Avec son dernier livre, court et dense selon son habitude, Eric Werner a choisi cette fois de nous mener à travers les réflexions de Montaigne sur l’art de la guerre, telles qu’il les expose dans ses Essais. De citations en citations, on y découvre ainsi l’éloge des cavaliers parthes, plus légèrement armés et plus souples au combat que les soldats romains, mais aussi la tactique des Scythes qui reculent devant Darius pour éviter de livrer bataille et laisser leur adversaire s’épuiser. Montaigne préfère la souplesse à la force, le jugement à la science pure.

Réflexion sur la manière de se battre, mais aussi, pourquoi pas, sur la manière d’écrire: face à un ennemi puissant, que ce soit dans la guerre ou en littérature, mieux vaut ruser qu’attaquer de front. C’est d’ailleurs ce que fait Montaigne lui-même, dans son propre ouvrage: raisonnements en zigzag, chapitres décousus, détours et digressions… Plutôt que de rédiger un texte beau comme un programme électoral, où les idées sont alignées comme une armée romaine, Montaigne «essaye» ses lecteurs en leur demandant un petit effort de réflexion. Ce qu’il veut dire, il le dit de manière voilée, sans avoir l’air de le dire, sans que l’on voie du premier coup où il veut en venir.

Pourquoi? Il faut se replonger dans les querelles politico-religieuses de la seconde moitié du XVIe siècle: catholiques contre protestants, et adeptes d’un Etat laïc contre partisans de l’unité confessionnelle.

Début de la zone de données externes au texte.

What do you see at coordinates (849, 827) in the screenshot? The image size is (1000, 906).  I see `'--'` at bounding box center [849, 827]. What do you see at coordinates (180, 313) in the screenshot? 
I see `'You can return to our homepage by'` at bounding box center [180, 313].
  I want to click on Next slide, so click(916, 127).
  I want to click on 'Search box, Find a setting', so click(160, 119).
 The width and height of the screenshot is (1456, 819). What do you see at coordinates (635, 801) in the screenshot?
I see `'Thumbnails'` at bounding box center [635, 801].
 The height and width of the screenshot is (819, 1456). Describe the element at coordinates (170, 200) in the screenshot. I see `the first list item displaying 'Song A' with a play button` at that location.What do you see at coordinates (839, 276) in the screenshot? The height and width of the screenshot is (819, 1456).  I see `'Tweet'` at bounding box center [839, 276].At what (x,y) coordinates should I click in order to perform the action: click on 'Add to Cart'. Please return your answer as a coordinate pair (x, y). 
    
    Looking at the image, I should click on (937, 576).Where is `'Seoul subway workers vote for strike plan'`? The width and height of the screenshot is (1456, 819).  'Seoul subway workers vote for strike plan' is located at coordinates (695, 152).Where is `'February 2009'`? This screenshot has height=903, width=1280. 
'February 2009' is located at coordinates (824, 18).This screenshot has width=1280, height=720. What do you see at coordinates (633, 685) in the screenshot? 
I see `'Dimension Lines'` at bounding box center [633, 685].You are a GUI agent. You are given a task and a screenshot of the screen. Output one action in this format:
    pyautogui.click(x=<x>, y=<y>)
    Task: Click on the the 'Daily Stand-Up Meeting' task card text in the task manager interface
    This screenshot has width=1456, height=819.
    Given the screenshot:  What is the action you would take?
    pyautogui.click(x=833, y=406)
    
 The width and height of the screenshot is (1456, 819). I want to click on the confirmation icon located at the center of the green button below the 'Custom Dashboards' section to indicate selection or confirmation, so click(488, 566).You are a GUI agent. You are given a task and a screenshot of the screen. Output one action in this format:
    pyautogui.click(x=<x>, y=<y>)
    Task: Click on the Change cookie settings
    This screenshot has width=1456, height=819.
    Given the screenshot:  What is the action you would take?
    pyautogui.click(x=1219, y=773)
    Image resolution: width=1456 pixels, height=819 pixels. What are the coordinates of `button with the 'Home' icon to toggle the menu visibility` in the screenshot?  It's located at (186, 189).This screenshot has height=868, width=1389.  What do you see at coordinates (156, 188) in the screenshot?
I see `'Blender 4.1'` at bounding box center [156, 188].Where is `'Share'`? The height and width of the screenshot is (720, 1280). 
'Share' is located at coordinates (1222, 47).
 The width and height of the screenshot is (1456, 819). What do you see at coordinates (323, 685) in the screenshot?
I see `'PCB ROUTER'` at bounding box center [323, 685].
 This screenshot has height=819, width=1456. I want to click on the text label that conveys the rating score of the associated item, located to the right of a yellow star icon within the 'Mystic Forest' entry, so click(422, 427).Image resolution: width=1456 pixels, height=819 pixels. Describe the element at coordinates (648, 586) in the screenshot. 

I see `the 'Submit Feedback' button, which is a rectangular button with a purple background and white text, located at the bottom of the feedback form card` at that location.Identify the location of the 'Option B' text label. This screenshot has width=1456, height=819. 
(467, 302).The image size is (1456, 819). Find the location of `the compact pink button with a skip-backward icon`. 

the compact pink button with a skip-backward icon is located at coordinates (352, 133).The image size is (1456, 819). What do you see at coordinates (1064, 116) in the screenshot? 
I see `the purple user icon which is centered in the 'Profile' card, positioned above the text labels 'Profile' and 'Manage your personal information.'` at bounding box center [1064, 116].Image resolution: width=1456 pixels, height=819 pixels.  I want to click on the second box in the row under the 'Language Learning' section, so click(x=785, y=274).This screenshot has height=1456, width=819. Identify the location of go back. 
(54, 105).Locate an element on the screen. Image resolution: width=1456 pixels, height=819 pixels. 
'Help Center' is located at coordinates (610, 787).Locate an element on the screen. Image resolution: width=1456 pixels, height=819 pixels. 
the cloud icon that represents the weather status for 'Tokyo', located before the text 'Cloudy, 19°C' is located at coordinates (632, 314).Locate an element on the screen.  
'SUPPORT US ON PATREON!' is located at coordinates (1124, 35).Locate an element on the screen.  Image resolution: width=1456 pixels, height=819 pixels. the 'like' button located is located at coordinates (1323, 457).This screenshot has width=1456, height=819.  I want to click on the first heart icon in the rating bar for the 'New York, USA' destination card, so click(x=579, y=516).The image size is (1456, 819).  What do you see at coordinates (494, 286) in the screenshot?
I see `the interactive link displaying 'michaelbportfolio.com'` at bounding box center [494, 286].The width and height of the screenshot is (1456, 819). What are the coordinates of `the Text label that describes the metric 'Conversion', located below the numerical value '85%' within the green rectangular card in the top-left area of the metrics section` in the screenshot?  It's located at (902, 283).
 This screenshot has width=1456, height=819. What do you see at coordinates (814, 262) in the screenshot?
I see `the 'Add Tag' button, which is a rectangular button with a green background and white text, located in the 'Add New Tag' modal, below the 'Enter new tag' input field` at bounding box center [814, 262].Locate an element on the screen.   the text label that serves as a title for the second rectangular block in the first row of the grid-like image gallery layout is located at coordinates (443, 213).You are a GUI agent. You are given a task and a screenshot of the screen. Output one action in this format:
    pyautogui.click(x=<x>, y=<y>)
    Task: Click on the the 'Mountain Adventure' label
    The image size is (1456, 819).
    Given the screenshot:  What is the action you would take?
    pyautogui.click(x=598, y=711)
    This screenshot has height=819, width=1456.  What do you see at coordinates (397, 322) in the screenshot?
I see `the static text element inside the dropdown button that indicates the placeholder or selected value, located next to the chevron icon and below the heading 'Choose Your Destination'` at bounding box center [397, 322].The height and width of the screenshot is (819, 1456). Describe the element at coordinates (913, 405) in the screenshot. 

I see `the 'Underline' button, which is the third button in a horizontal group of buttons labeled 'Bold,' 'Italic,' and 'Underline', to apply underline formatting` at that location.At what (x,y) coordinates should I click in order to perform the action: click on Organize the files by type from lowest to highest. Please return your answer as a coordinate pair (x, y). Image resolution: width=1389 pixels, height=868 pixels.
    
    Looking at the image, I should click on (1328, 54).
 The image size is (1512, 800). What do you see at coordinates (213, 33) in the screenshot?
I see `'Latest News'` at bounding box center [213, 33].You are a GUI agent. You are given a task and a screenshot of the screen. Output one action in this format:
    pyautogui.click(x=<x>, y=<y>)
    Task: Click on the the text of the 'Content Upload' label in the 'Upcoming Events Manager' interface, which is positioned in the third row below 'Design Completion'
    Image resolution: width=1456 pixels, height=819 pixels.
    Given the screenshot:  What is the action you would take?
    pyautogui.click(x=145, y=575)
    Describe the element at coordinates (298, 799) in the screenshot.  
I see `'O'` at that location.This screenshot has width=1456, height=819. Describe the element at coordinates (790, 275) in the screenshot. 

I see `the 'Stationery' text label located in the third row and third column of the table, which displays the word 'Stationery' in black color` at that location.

Montaigne admet que la multiplicité même des lois et des coutumes oblige à les relativiser. Mais il reconnaît aussi que pour maintenir l’unité d’une communauté et éviter de troubler l’ordre public, les lois, même si elles sont relatives, doivent être respectées. Cependant, concède-t-il enfin, la paix publique est encore plus importante que les lois, et dans une situation extrême il vaut mieux assouplir celles-ci pour sauvegarder celle-là. Ainsi va la démarche de Montaigne, qui affirme un principe pour aussitôt en fixer les limites face à un autre principe supérieur. Démarche sage et prudente, mais peut-être aussi calculée, dictée par cette tactique habile dont il fait l’éloge en parlant des Scythes et des Parthes. Face aux deux camps qui s’affrontent, face aux théories tantôt libérales tantôt répressives, Montaigne reste insaisissable, toujours en retrait, et ses conseils, ses mises en garde, peuvent s’adresser aussi bien au pouvoir en place qu’à son opposition. Montaigne ne défend pas la liberté, il «l’essaye».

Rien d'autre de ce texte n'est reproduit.